Venons en à l’interview de Matteo Pasquinelli. Nous apprenons que :

Matteo Pas­qui­nelli est cher­cheur à la Queen Mary Uni­versity de Londres. Dans son livre Animals Spirits, le théo­ricien des médias iden­tifie les conflits sociaux et les modèles écono­miques à l’œuvre der­rière la rhé­to­rique de la culture libre.

La pré­sen­tation du livre sur le site de l’auteur devrait déjà inquiéter :

After a decade of digital feti­shism, the spectres of the financial and energy crisis have also affected new media culture and brought into question the autonomy of net­works. Yet activism and the art world still cele­brate Creative Commons and the ‘creative cities’ as the new ideals for the Internet gene­ration. Unmasking the animal spirits of the commons, Matteo Pas­qui­nelli iden­tifies the key social conflicts and business models at work behind the rhe­toric of Free Culture. The cor­porate parasite infil­trating file-​​sharing net­works, the hydra of gen­tri­fi­cation in ‘creative cities’ such as Berlin and the bice­phalous nature of the Internet with its por­no­graphic under­world are three untold dimen­sions of contem­porary ‘politics of the common’. Against the latent puri­tanism of authors like Bau­drillard and Zizek, constantly quoted by both artists and acti­vists, Animal Spirits draws a conceptual ‘book of beasts’. In a world system shaped by a tur­bulent stock market, Pas­qui­nelli unleashes a poli­ti­cally incorrect grammar for the coming gene­ration of the new commons.

Voilà donc un briseur de tabous (digital feti­shism) qui dénonce les Creative Commons, les « villes créa­tives » et la « Free Culture ». Excusez l’a priori, mais on a l’habitude aujourd’hui de se méfier de ces bri­seurs de tabous qui osent le « poli­ti­quement incorrect », de Domi­nique Wolton à Nicolas Sarkozy. Un dis­cours qui, sous des atours de dénon­ciation du néo­li­bé­ra­lisme (le titre Animal spirits renvoie à une expression forgée par Keynes en 1936), des com­mu­nau­ta­rismes, de l’exclusion, s’attaque en fait direc­tement à ceux qui tentent réel­lement des approches alter­na­tives au néolibéralisme.

L’interview commence par une question à la noix :

Dans votre livre, vous cri­tiquez le « digi­ta­lisme » contem­porain, soit la croyance selon laquelle Internet est un espace libre de toute forme d’exploitation, qui nous mènerait natu­rel­lement vers une société du don.
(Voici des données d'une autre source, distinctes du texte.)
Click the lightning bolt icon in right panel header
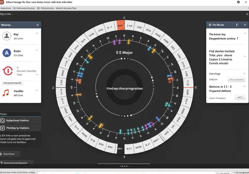Viewport: 249px width, 174px height. tap(237, 25)
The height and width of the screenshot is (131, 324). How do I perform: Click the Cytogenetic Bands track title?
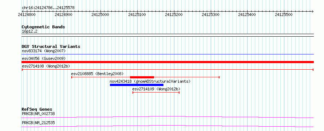coord(43,27)
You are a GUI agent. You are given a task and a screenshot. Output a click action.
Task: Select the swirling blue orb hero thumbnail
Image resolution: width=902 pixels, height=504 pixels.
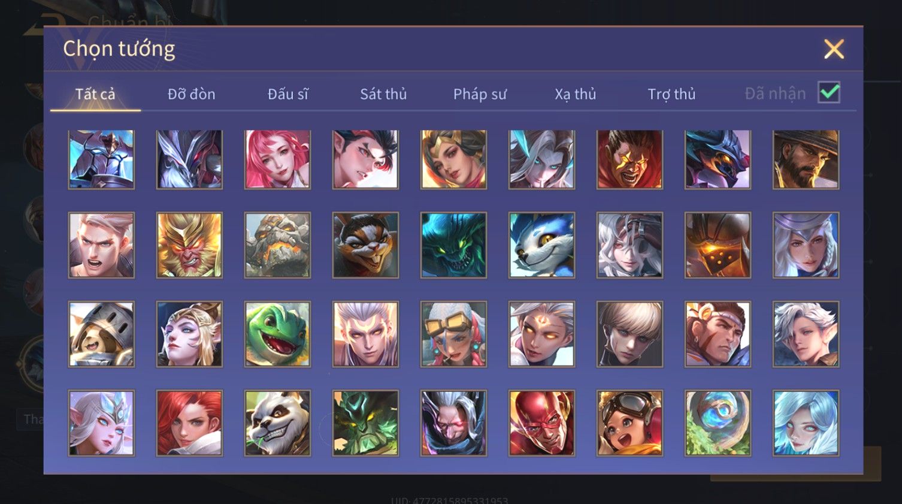tap(718, 423)
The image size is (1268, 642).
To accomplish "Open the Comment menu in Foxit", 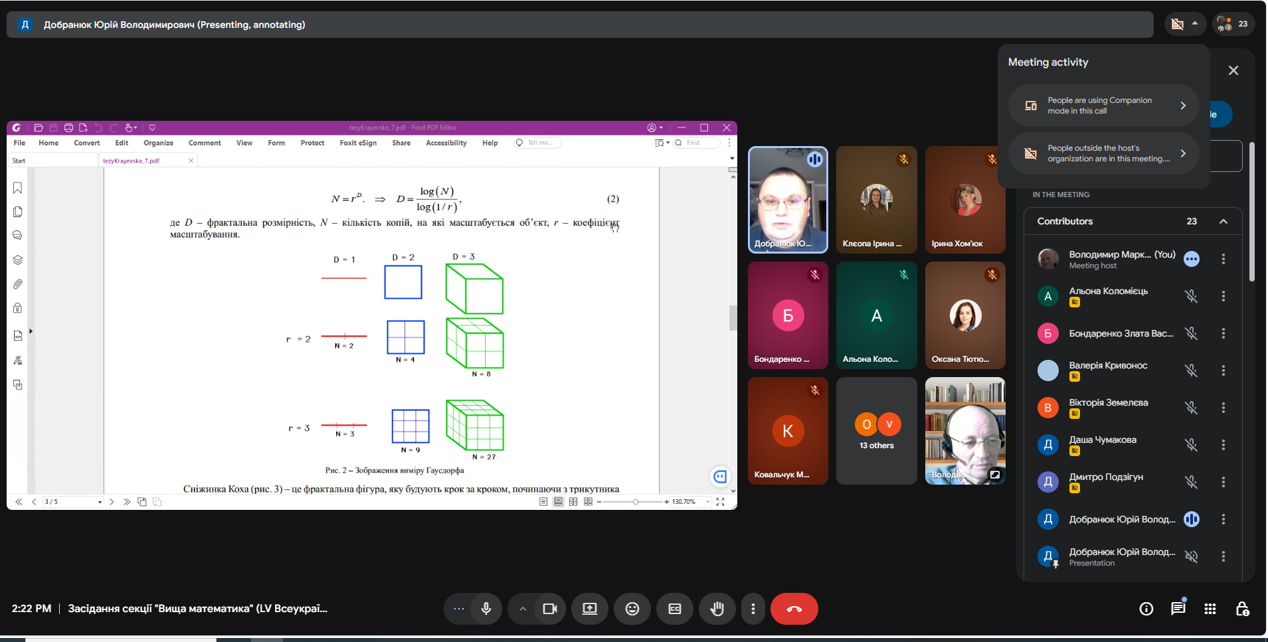I will click(x=205, y=143).
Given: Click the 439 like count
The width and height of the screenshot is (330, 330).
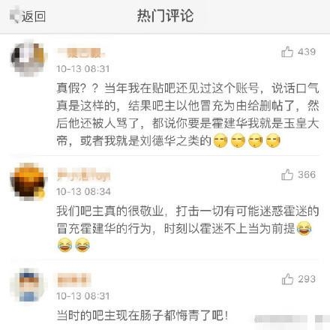Looking at the screenshot, I should click(x=307, y=52).
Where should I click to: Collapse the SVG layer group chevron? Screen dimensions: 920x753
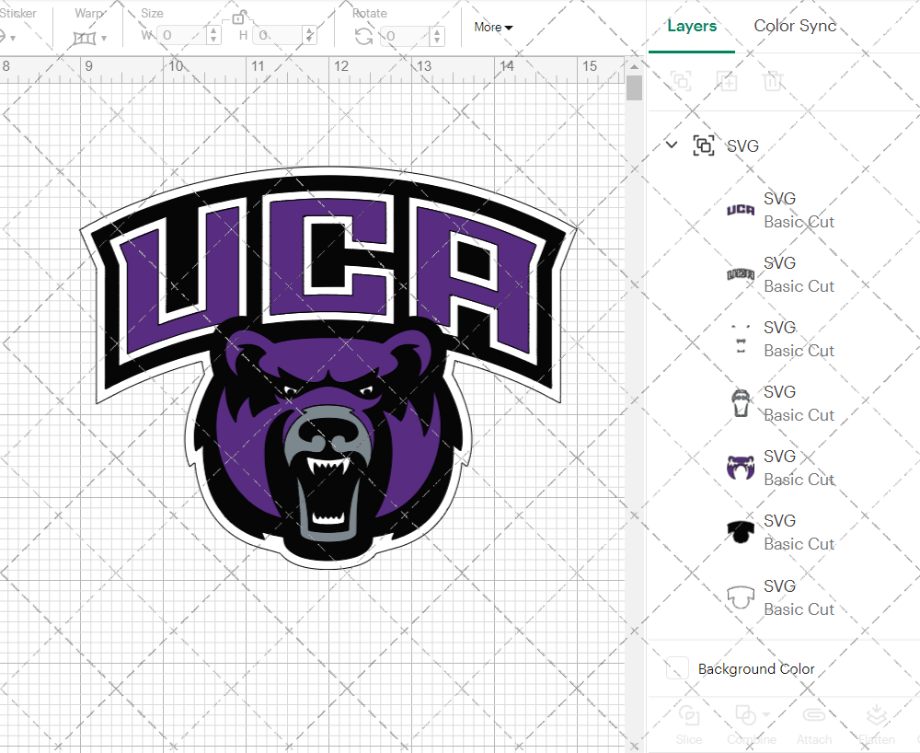click(671, 145)
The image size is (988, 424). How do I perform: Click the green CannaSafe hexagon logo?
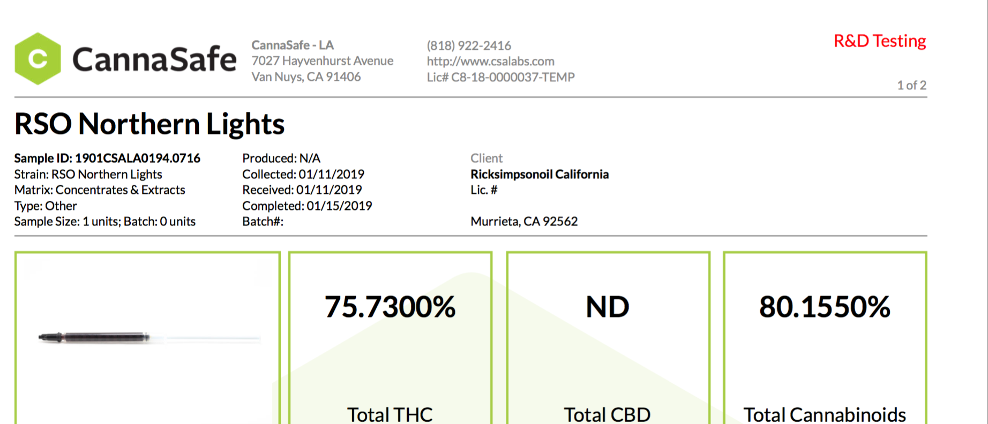[x=38, y=59]
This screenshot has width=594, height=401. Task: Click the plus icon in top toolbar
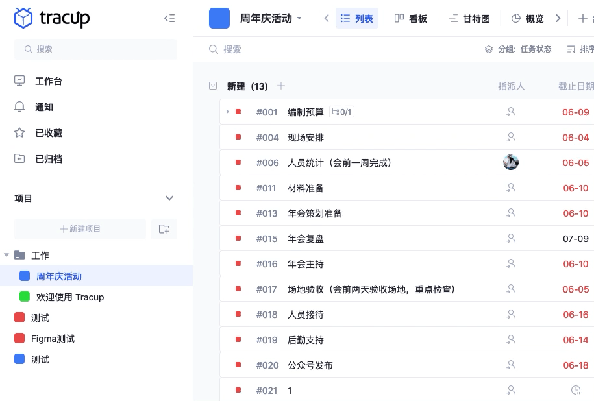point(584,18)
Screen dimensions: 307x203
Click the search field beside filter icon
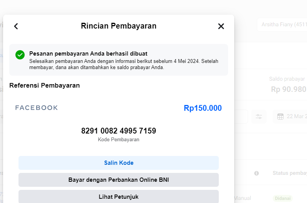coord(241,117)
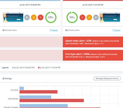Toggle red legend entry Jul 20 11:01:09 PM

coord(49,68)
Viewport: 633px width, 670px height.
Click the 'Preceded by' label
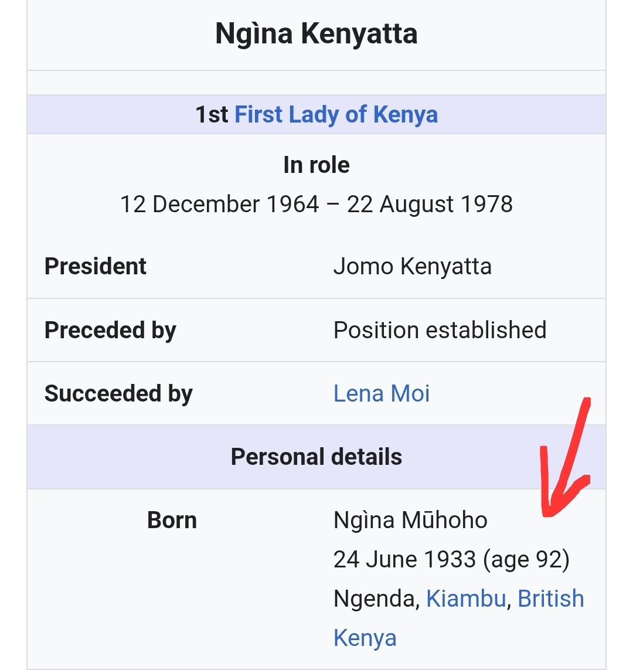(110, 330)
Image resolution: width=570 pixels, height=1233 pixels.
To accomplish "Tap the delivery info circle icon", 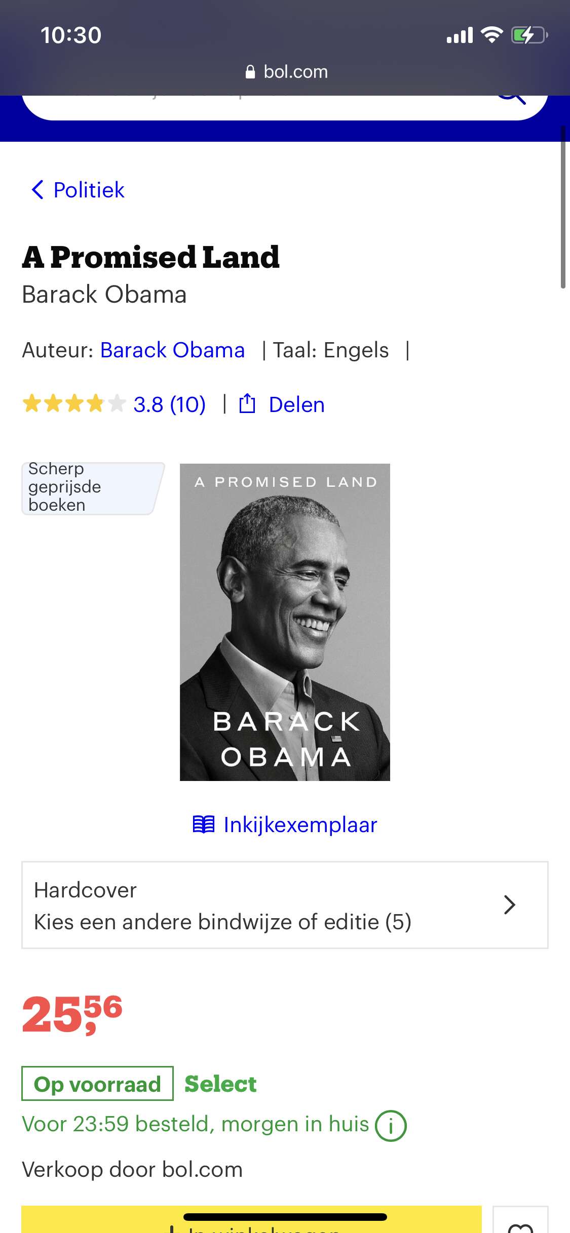I will [391, 1126].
Quel est ce « digi­ta­lisme » contem­porain, qui le sou­tient, où peut-​​on lire ce genre de lubies ? On n’en saura rien. C’est le principe du brisage de tabou : le tabou n’a pas besoin d’exister, il suffit de le dénoncer.

Réponse peu intéressante, mais qui explique :

Si, dans les années 90, nous fai­sions le rêve poli­tique d’une auto­nomie du réseau, aujourd’hui, nous ne faisons que sur­vivre dans un paysage dominé par les monopoles.

« Sur­vivre dans un paysage dominé par les mono­poles », est-​​ce que cela prend par exemple en compte le fait que je puisse louer, auprès d’une petite entre­prise, immé­dia­tement et le plus sim­plement du monde, un serveur Web relié en per­ma­nence au réseau, tournant avec des logi­ciels libres, y ins­taller des outils de publi­cation en ligne tota­lement libres, et pouvoir toucher poten­tiel­lement des mil­lions de lec­teurs, cela pour le même prix qu’un abon­nement à une chaîne de télé­vision privée ? Alors qu’auparavant, pour le même prix, j’aurais pu imprimer environ 200 pho­to­copies A4 que j’aurais dû scotcher sur les murs (en espérant éviter une amende pour affi­chage sauvage).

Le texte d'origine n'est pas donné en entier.